WHAT YOU WILL DO: Could you reproduce word for word the items below, from the line with "Task: Select fourth" through the line with "pyautogui.click(x=771, y=569)", including both of those lines?
----- RECORDS TO USE -----
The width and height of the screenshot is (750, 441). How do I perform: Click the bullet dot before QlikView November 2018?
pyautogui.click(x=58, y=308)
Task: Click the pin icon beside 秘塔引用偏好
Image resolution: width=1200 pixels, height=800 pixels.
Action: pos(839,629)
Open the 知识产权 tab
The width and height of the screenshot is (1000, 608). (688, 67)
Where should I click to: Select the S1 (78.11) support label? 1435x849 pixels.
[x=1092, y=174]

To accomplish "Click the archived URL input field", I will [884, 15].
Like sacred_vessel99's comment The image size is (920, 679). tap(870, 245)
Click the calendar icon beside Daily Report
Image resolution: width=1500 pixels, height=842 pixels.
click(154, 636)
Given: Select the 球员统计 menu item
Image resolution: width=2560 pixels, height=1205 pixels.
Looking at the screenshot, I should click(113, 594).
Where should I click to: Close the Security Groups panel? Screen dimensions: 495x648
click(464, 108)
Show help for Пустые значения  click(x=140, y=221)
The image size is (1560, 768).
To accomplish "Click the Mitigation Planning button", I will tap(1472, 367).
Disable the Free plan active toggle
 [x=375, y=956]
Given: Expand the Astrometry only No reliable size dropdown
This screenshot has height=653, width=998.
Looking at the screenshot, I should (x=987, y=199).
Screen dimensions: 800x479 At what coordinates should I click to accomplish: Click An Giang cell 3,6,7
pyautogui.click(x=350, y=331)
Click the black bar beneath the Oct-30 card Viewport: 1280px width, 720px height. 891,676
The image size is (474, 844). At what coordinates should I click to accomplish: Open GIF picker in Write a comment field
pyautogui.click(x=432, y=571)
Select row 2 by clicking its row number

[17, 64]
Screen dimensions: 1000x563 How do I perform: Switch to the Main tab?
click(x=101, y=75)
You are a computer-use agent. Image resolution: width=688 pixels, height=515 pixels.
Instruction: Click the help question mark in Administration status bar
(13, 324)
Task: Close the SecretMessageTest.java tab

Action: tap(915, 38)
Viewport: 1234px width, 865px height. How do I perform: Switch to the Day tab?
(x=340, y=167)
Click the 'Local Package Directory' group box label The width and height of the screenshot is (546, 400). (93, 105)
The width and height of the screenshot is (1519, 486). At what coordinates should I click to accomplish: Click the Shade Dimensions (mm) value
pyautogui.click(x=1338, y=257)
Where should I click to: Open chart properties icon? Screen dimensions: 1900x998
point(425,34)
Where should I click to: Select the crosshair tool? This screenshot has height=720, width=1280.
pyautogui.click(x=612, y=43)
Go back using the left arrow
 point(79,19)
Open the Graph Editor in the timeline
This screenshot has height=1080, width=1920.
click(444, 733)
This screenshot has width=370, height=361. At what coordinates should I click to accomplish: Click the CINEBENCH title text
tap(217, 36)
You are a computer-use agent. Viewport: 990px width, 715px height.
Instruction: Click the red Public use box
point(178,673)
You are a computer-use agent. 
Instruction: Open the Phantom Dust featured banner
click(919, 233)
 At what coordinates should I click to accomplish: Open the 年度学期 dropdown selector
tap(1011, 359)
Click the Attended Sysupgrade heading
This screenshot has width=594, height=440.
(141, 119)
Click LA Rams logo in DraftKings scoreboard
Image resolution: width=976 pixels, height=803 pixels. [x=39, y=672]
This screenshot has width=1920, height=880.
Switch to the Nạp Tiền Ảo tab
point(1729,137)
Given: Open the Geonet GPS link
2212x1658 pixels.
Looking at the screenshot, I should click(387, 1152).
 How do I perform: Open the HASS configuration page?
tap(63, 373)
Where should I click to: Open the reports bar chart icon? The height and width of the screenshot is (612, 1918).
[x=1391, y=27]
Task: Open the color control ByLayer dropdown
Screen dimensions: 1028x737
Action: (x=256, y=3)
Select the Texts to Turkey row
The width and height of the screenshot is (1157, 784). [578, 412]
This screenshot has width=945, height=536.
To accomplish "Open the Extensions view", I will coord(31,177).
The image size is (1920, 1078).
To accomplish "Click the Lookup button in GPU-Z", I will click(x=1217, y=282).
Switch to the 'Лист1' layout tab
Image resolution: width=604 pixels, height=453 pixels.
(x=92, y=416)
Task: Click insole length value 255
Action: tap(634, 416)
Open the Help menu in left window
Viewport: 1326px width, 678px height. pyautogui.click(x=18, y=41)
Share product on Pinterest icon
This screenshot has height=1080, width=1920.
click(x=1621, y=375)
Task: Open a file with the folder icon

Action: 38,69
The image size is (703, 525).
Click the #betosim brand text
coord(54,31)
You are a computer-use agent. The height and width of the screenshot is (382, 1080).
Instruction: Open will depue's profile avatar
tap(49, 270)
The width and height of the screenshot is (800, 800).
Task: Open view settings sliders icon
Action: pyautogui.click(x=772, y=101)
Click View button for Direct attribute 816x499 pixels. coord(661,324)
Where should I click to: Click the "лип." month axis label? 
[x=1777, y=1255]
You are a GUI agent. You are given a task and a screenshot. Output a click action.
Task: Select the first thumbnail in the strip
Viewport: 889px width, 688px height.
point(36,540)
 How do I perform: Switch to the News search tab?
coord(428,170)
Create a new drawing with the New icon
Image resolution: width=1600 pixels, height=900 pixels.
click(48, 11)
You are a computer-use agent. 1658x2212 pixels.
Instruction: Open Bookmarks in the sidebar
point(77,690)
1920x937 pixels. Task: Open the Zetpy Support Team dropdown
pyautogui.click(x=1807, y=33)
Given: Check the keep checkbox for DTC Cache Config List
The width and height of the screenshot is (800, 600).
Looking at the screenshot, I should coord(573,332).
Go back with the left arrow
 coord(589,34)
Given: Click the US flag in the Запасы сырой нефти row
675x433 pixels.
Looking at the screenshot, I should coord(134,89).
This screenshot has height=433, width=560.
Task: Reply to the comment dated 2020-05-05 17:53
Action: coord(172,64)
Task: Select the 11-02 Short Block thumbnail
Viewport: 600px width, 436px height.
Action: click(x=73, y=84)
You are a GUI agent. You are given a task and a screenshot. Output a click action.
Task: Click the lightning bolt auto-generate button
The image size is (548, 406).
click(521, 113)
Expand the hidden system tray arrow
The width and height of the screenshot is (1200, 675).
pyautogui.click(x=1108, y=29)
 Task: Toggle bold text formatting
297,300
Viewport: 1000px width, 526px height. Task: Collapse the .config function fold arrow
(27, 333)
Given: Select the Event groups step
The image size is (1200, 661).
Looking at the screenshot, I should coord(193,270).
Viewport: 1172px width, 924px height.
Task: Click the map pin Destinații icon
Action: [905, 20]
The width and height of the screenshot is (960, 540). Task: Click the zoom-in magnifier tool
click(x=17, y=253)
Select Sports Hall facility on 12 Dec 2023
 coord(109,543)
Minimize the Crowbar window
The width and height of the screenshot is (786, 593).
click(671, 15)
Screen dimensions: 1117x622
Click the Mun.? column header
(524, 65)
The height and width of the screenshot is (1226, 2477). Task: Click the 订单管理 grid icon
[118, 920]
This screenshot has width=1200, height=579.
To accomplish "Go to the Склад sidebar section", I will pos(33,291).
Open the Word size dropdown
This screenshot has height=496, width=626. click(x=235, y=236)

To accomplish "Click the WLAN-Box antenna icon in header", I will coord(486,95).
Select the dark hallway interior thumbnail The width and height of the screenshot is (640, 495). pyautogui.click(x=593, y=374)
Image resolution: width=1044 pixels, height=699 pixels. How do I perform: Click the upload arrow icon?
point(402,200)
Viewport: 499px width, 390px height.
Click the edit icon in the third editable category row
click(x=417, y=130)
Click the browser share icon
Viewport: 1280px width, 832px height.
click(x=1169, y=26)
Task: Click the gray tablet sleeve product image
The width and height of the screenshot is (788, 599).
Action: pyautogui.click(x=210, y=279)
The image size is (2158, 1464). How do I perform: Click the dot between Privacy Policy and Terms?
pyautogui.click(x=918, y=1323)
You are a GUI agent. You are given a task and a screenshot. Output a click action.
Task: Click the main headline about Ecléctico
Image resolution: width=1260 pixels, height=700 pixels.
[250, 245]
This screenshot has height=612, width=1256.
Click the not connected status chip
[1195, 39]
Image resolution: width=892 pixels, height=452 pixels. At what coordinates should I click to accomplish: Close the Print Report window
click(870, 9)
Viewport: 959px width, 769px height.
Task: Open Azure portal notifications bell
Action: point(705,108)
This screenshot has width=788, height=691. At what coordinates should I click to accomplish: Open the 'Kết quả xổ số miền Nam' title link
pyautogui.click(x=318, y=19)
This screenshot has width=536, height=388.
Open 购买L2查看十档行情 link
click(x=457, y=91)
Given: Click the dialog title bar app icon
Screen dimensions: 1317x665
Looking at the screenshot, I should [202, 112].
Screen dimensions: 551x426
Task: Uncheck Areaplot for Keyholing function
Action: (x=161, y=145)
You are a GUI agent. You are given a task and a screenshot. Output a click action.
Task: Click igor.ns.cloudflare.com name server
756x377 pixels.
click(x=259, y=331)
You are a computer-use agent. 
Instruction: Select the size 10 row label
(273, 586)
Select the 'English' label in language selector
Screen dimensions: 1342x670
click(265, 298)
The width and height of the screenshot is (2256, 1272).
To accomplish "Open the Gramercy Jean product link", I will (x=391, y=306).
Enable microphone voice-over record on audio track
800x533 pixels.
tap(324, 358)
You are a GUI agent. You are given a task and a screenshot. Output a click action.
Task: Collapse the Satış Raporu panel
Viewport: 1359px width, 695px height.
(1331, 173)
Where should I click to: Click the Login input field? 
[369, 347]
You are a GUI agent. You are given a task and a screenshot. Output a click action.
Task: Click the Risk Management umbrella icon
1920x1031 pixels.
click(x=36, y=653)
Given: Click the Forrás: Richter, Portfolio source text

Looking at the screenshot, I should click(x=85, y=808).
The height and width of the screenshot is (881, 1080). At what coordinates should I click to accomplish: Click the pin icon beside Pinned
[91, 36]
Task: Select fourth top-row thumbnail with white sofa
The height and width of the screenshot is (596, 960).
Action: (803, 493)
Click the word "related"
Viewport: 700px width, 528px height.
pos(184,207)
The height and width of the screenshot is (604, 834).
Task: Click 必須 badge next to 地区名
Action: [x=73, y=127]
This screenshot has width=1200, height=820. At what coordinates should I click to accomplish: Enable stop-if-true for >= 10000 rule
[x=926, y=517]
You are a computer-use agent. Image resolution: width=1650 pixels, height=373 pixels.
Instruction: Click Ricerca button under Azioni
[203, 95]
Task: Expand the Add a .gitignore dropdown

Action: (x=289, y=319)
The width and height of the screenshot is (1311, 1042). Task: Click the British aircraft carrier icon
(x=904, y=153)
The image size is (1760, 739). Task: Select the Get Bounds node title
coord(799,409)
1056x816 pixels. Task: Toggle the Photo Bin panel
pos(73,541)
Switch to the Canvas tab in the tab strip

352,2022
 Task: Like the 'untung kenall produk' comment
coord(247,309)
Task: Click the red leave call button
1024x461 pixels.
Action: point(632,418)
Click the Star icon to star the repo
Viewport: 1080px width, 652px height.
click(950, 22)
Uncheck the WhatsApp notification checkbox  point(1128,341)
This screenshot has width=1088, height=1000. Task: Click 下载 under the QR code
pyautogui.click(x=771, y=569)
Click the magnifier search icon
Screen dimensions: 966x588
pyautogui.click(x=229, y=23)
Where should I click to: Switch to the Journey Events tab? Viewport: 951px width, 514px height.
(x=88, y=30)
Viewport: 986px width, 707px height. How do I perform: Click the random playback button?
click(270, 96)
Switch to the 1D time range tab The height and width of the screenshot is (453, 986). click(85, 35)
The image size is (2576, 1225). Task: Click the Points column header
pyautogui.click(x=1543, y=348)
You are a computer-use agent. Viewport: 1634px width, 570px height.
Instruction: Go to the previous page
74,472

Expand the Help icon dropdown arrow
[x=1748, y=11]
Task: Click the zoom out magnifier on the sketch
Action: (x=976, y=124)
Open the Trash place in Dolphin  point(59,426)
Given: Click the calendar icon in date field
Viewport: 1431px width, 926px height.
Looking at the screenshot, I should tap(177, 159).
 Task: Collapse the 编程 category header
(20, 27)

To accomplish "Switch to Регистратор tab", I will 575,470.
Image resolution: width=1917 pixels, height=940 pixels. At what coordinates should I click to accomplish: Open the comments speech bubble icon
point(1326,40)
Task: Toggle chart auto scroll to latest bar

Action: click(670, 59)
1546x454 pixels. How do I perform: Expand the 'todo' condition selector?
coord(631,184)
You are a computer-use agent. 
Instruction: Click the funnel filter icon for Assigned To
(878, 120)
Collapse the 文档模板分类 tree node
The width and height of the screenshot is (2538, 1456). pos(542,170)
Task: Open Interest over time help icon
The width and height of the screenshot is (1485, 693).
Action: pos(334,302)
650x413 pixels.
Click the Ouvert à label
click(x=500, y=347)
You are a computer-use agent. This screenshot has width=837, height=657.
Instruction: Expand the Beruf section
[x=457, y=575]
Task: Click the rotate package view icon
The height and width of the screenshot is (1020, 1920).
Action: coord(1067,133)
-----
COMPLETED TASK:
Task: Select fourth top-row thumbnail with white sofa
The height and width of the screenshot is (596, 960).
Action: (803, 493)
Click the word "related"
Viewport: 700px width, 528px height.
pos(184,207)
The height and width of the screenshot is (604, 834).
Task: Click 必須 badge next to 地区名
Action: [x=73, y=127]
This screenshot has width=1200, height=820. At what coordinates should I click to accomplish: Enable stop-if-true for >= 10000 rule
[x=926, y=517]
You are a computer-use agent. Image resolution: width=1650 pixels, height=373 pixels.
Instruction: Click Ricerca button under Azioni
[203, 95]
Task: Expand the Add a .gitignore dropdown

Action: (x=289, y=319)
The width and height of the screenshot is (1311, 1042). Task: Click the British aircraft carrier icon
(x=904, y=153)
The image size is (1760, 739). Task: Select the Get Bounds node title
coord(799,409)
1056x816 pixels. Task: Toggle the Photo Bin panel
pos(73,541)
Switch to the Canvas tab in the tab strip

352,2022
 Task: Like the 'untung kenall produk' comment
coord(247,309)
Task: Click the red leave call button
1024x461 pixels.
Action: point(632,418)
Click the Star icon to star the repo
Viewport: 1080px width, 652px height.
click(950, 22)
Uncheck the WhatsApp notification checkbox  point(1128,341)
This screenshot has width=1088, height=1000. Task: Click 下载 under the QR code
pyautogui.click(x=771, y=569)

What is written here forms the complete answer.